Two weeks ago I met with a community leader whose own community was devastated by a genocide that happened decades ago in a place halfway around the world. We talked about how his community marks the event, the pain its survivors continue to experience and the challenge of getting his new neighbors to care about something so foreign to them. One of the things he mentioned struck a chord with me: “Recognition is about completing the fabric of our wider community.” To him, recognizing genocide was not simply about recognizing the painful past of his people, but recognizing the shared humanity that ties us all together.

Two weeks ago the Armenian community finally had their story recognized. Following three weeks of White House-backed challenges, the Senate joined the House in calling the mass killings of Armenians a century ago genocide. The resolution officially calls for remembrance and to combat “denial of the Armenian Genocide or any other genocide” and “to encourage education and public understanding of the facts of the Armenian Genocide, including the role of the United States in humanitarian relief efforts, and the relevance of the Armenian Genocide to modern-day crimes against humanity.” 

This is an enormous victory for the Armenian community, and the result of decades of organizing and the mobilization of Armenian-Americans across the country, including those here in the Twin Cities. Federal recognition of the Armenian genocide fixes a historical wrong and will, hopefully, provide solace for the descendants of victims and survivors, many of which make up nearly the entirety of the Armenian-American community in the Twin Cities. Now that the painful history of the Armenian people is officially recognized it too is a part of the community fabric. 
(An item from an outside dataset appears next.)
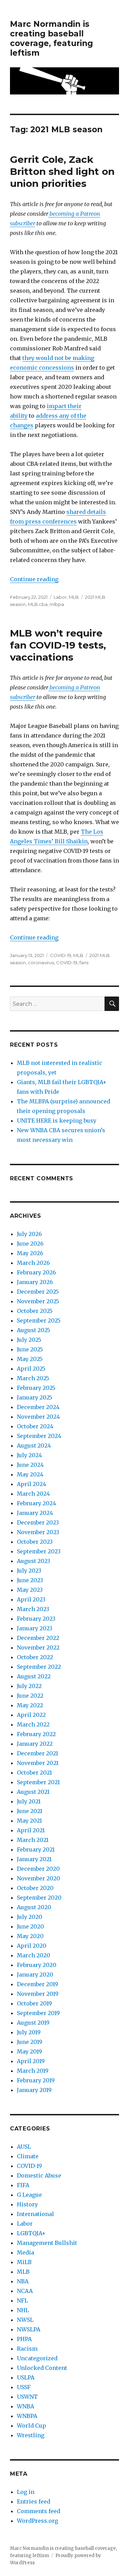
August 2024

When our Representative, Ilhan Omar, chose to vote “present” during the House’s vote on recognizing the Armenian genocide, I wrote that recognizing one genocide helps provide a basis for understanding other episodes of mass violence. It’s a common thought among many communities with shared histories as victims of genocide or mass violence: the idea that a better understanding of their traumatic pasts helps us not only understand the contemporary horrors of places like Syria, Myanmar and elsewhere, but also emboldens us to respond to these crises rather than resigning ourselves to the apparent inevitability of history repeating itself. In much the same way that communicating their stories helps weave a more complete fabric of the Twin Cities, the shared experience of genocide seemingly creates its own sense of a wider community globally.  

Recognizing the Armenian genocide was long overdue, and while we should relish in correcting this historical injustice, we should also be celebrating the opportunity for more communities striving for the chance to deliver their own stories. Until then, our community story will be left incomplete. 

From the Bridges of Memory kick-off event.

Throughout this year, the Center for Holocaust & Genocide Studies has committed itself to empowering communities to share their histories and experiences. The Bridges of Memory project aims to connect survivor communities with resources at the university but also, more importantly, with other survivors of mass violence and genocide. 

In my meeting with the community leader last week, he talked about the pervasive feeling in his community that they are cursed, that they’d done something to deserve genocide, and that it was his mission to convince his community that their story wasn’t unique. The unfortunate reality is that it isn’t. Many communities in the Twin Cities have been irrevocably damaged by episodes of genocide and mass violence. It’s time we weave their stories into our collective fabric.

Joe Eggers is the research and outreach coordinator for the Center for Holocaust & Genocide Studies at the University of Minnesota.